For output not to be cluttered with English citations implies that the citation creator provided citations in something other than English. If you receive a file from someone who creates English citations, are you expecting software to somehow migrate them into Chinese for you? Or are you expecting that citation creators will always produce two citations for the same source—one in English and one in Chinese? And if I had a list of citations associated with a given SourceDescription, do I only extract out the citations in my preferred language? And what if I find none in my preferred language but that there are some that could be displayed?

gthorud commented 10 years ago

Implementations of CSL are able to translate all (or most) of citations, assuming that the two lanuages use more or less the same character set. I have not extensively tested how well it works, but judging from the specification my assumption is that it works well. The ability to translate is dependent on how you choose your variables (using CSL terminology, I prefer to call them Citation Elements). The same principles as in CSL can be applied in a template solution, it is not that complex - once you have a template language it is actually relatively simple. (Most of CSL is just an advanced template language.)

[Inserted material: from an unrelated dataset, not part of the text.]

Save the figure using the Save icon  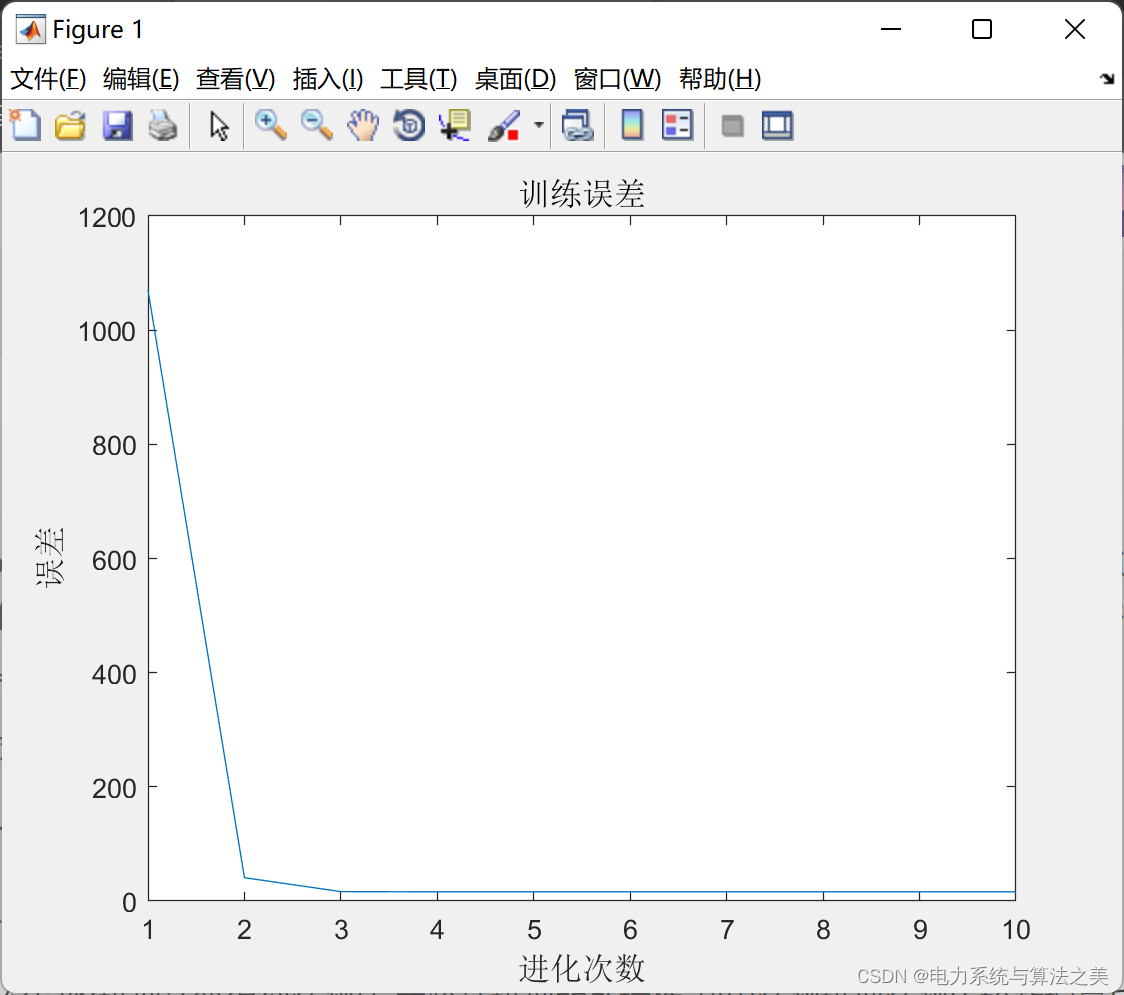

I don't expect a solution to litterally translate any text, but most of the citations following a structure like Chicago or Evidence Explained can be translated - using language dependent templates. Even in cases where there is parts of the citation that cannot easily be translated, most of the citation can be translated automatically, and that would help a lot - and would be very useful both to a creator (see next paragr) or someone receiving the data.

I would not base a solution on requireing someone to have to write the meta data/citation in several languages, but I have that as an option in my spec - at the "Citation Element" (variable) level so the parts that are not easily translated can be supplieed in several languages. When rendered, the most preffered language would be chosen, if available. I don't think it is realistict to have users providing complete citations in several languages, and neither is it necessary in most cases (unless you are talking about free form footnotes with a lot of arbitrary text).

I don't know how many times I have wished I had such a solution when sending data about their ancestors to people in the US, so they did not have to complain about not understanding my citations.

Translating from English to Chinese would probably not work, but translating between English and a lot of other European languages would work.

NOTE also that you may not only be needing translation between languages, but also between styles, something that CSL can do, and something that templates could do.

Where there is a will, there is a way.

gthorud commented 10 years ago

I should add one important thing. When CSL "translates" citations, a lot is not realy translated, e.g. the title of something is kept in the original language. Neither are names of authors, publishers, places etc translated. Things that are translated are specific words like page, chapter, volume, April, author, edition, online, accessed etc. In order to give more flexebility in choosing "Citation Element"/variable types, I have added additional translation capabilities to be used inside Citation Elements.

thomast73 commented 10 years ago

Ah! Now I am beginning to understand what you mean by "translate".